These statistics are exposed using the separate JMX Mbean interfaces detailed below, which calls these methods to retrieve the underlying StatisticsCounter objects and return their attributes. This interface gives a standard way for parts of the broker to set up and configure statistics generation.

When creating these objects, there should be a parent/child relationship between them, normally from broker to virtualhost to connection. This means that the lowest level gatherer can record statistics (if enabled) and also pass on the notification to its parent object to allow higher level aggregation of statistics. When resetting statistics, this works in the opposite direction, with higher level gatherers also resetting all of their child objects.

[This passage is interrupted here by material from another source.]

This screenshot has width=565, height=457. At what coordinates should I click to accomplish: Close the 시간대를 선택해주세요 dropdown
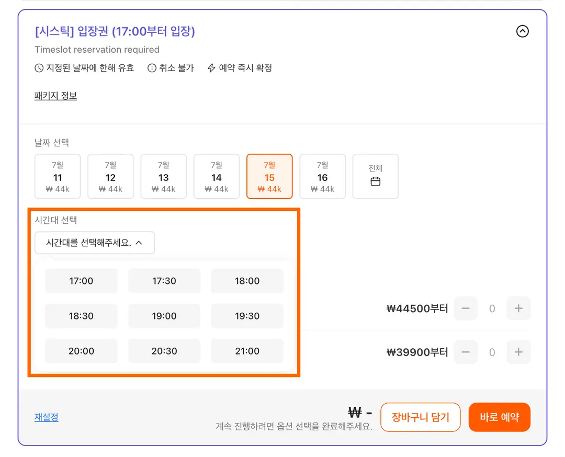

Note that this parent/choild relationship is never explicitly specified, and is dependant on the implementation of registerMessageDelivery and resetStatistics in order to allow more flexibility.

JMX Interface

The Qpid JMX interface level that supports statistics is 1.9. Each object (MBean) that can generate statistics will add the following attributes and operations:

Operation

Description

resetStatistics

Reset the statistics counters for this object, and all children.

Attribute

Permissions

Description

peakMessageDeliveryRate

R

Peak number of messages delivered per second

peakDataDeliveryRate

R

Peak number of bytes delivered per second

messageDeliveryRate

R

Current number of messages delivered per second

dataDeliveryRate

R

Current number of bytes delivered per second

totalMessagesDelivered

R

Total number of messages delivered since start or reset

totalDataDelivered

R

Total number of bytes delivered since start or reset

peakMessageReceiptRate

R

Peak number of messages received per second

peakDataReceiptRate

R

Peak number of bytes received per second

messageReceiptRate

R

Current number of messages received per second

dataReceiptRate

R

Current number of bytes received per second

totalMessagesReceived

R

Total number of messages received since start or reset

totalDataReceived

R

Total number of bytes received since start or reset

statisticsEnabled

R (W Connections only)

Is statistics generation enabled or disabled

The following MBeans have had statistics attributes added:

  • ServerInformation
    The entire broker, statistics for all virtualhosts. The totals for the broker will be equal to the sum of the totals for all virtualhosts. Rates for the broker include messages from all virtualhosts, so the broker peak can be higher than individual virtualhosts, and possibly also higher than the sum, due to slight timing differences. This is to be expected.
    org.apache.qpid:type=ServerInformation,name=ServerInformation,*
  • ManagedBroker
    This is just a misleadingly named virtualhost. Note that the sum of all connections statistics will not always equal the statistics for the virtualhost, as connection MBeans are discarded when the connection is closed.
    org.apache.qpid:type=VirtualHost.VirtualHostManager,VirtualHost=*,*
  • ManagedConnection
    Individual connections, which can be selected on a per-virtualhost basis. The name of a connection is usually the Java toString() representation of the address of the remote internet socket making the connection, so it is usually not possible to determine these in advance. These allow enabling and disabling of statistics generation.
    org.apache.qpid:type=VirtualHost.Connection,VirtualHost=*,name=*

The JMX attributes that record statistics are always present, and will have a value of 0/0.0 if generation is not enabled, and the statisticsEnabled attribute will be set to false.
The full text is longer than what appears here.